— THE PROBLEM —
Type out the data again, word for word and in full.

%%

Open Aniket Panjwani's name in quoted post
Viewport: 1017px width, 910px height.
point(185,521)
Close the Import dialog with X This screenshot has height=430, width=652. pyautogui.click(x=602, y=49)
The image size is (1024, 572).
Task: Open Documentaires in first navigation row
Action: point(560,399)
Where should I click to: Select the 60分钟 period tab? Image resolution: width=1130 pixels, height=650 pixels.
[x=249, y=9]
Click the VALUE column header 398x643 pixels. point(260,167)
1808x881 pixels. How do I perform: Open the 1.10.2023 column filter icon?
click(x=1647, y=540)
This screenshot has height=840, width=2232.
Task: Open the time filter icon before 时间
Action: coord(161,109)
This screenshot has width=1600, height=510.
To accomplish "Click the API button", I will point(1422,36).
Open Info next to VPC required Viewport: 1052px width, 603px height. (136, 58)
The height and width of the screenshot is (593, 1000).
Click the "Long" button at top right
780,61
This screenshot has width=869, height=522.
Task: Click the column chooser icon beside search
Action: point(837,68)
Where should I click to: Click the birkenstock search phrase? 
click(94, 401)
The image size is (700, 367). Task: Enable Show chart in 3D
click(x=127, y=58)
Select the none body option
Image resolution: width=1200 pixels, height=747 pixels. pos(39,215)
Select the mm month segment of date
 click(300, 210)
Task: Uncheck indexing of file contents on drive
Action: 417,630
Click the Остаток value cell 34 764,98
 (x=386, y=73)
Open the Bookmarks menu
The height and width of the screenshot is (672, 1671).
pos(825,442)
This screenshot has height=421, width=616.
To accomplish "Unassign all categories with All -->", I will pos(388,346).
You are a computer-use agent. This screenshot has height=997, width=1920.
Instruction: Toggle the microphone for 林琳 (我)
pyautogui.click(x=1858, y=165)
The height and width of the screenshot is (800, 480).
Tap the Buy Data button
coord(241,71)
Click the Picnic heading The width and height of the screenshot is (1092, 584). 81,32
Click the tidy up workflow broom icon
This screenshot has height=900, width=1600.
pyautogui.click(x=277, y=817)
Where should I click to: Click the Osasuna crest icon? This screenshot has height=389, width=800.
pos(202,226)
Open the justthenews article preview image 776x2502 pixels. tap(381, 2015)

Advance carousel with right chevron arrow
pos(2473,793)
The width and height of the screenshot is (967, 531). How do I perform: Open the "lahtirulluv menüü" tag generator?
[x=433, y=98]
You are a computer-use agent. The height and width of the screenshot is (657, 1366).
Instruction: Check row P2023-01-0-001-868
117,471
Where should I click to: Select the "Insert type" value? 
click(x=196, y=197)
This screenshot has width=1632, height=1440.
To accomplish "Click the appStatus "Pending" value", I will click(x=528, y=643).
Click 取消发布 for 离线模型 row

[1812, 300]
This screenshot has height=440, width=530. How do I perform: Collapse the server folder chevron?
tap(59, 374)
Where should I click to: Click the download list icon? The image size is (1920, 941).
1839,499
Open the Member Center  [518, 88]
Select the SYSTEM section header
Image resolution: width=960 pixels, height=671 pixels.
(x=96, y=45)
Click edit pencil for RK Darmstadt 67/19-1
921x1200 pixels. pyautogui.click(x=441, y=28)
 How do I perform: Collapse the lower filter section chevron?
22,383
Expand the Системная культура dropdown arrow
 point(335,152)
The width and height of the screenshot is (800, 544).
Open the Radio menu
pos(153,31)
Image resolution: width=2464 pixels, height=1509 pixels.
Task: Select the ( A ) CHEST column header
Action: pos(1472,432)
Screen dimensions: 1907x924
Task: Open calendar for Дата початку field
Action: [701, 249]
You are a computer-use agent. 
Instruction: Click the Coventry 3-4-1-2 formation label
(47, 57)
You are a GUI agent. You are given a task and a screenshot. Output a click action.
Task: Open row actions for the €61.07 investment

%%

— ANSWER BOX —
Open Aniket Panjwani's name in quoted post
Viewport: 1017px width, 910px height.
point(185,521)
Close the Import dialog with X This screenshot has height=430, width=652. pyautogui.click(x=602, y=49)
The image size is (1024, 572).
Task: Open Documentaires in first navigation row
Action: point(560,399)
Where should I click to: Select the 60分钟 period tab? Image resolution: width=1130 pixels, height=650 pixels.
[x=249, y=9]
Click the VALUE column header 398x643 pixels. point(260,167)
1808x881 pixels. How do I perform: Open the 1.10.2023 column filter icon?
click(x=1647, y=540)
This screenshot has height=840, width=2232.
Task: Open the time filter icon before 时间
Action: coord(161,109)
This screenshot has width=1600, height=510.
To accomplish "Click the API button", I will point(1422,36).
Open Info next to VPC required Viewport: 1052px width, 603px height. (136, 58)
The height and width of the screenshot is (593, 1000).
Click the "Long" button at top right
780,61
This screenshot has width=869, height=522.
Task: Click the column chooser icon beside search
Action: point(837,68)
Where should I click to: Click the birkenstock search phrase? 
click(94, 401)
The image size is (700, 367). Task: Enable Show chart in 3D
click(x=127, y=58)
Select the none body option
Image resolution: width=1200 pixels, height=747 pixels. pos(39,215)
Select the mm month segment of date
 click(300, 210)
Task: Uncheck indexing of file contents on drive
Action: 417,630
Click the Остаток value cell 34 764,98
 (x=386, y=73)
Open the Bookmarks menu
The height and width of the screenshot is (672, 1671).
pos(825,442)
This screenshot has height=421, width=616.
To accomplish "Unassign all categories with All -->", I will pos(388,346).
You are a computer-use agent. This screenshot has height=997, width=1920.
Instruction: Toggle the microphone for 林琳 (我)
pyautogui.click(x=1858, y=165)
The height and width of the screenshot is (800, 480).
Tap the Buy Data button
coord(241,71)
Click the Picnic heading The width and height of the screenshot is (1092, 584). 81,32
Click the tidy up workflow broom icon
This screenshot has height=900, width=1600.
pyautogui.click(x=277, y=817)
Where should I click to: Click the Osasuna crest icon? This screenshot has height=389, width=800.
pos(202,226)
Open the justthenews article preview image 776x2502 pixels. tap(381, 2015)

Advance carousel with right chevron arrow
pos(2473,793)
The width and height of the screenshot is (967, 531). How do I perform: Open the "lahtirulluv menüü" tag generator?
[x=433, y=98]
You are a computer-use agent. The height and width of the screenshot is (657, 1366).
Instruction: Check row P2023-01-0-001-868
117,471
Where should I click to: Select the "Insert type" value? 
click(x=196, y=197)
This screenshot has width=1632, height=1440.
To accomplish "Click the appStatus "Pending" value", I will click(x=528, y=643).
Click 取消发布 for 离线模型 row

[1812, 300]
This screenshot has height=440, width=530. How do I perform: Collapse the server folder chevron?
tap(59, 374)
Where should I click to: Click the download list icon? The image size is (1920, 941).
1839,499
Open the Member Center  [518, 88]
Select the SYSTEM section header
Image resolution: width=960 pixels, height=671 pixels.
(x=96, y=45)
Click edit pencil for RK Darmstadt 67/19-1
921x1200 pixels. pyautogui.click(x=441, y=28)
 How do I perform: Collapse the lower filter section chevron?
22,383
Expand the Системная культура dropdown arrow
 point(335,152)
The width and height of the screenshot is (800, 544).
Open the Radio menu
pos(153,31)
Image resolution: width=2464 pixels, height=1509 pixels.
Task: Select the ( A ) CHEST column header
Action: pos(1472,432)
Screen dimensions: 1907x924
Task: Open calendar for Дата початку field
Action: [701, 249]
You are a computer-use agent. 
Instruction: Click the Coventry 3-4-1-2 formation label
(47, 57)
You are a GUI agent. You are given a task and a screenshot. Output a click action.
Task: Open row actions for the €61.07 investment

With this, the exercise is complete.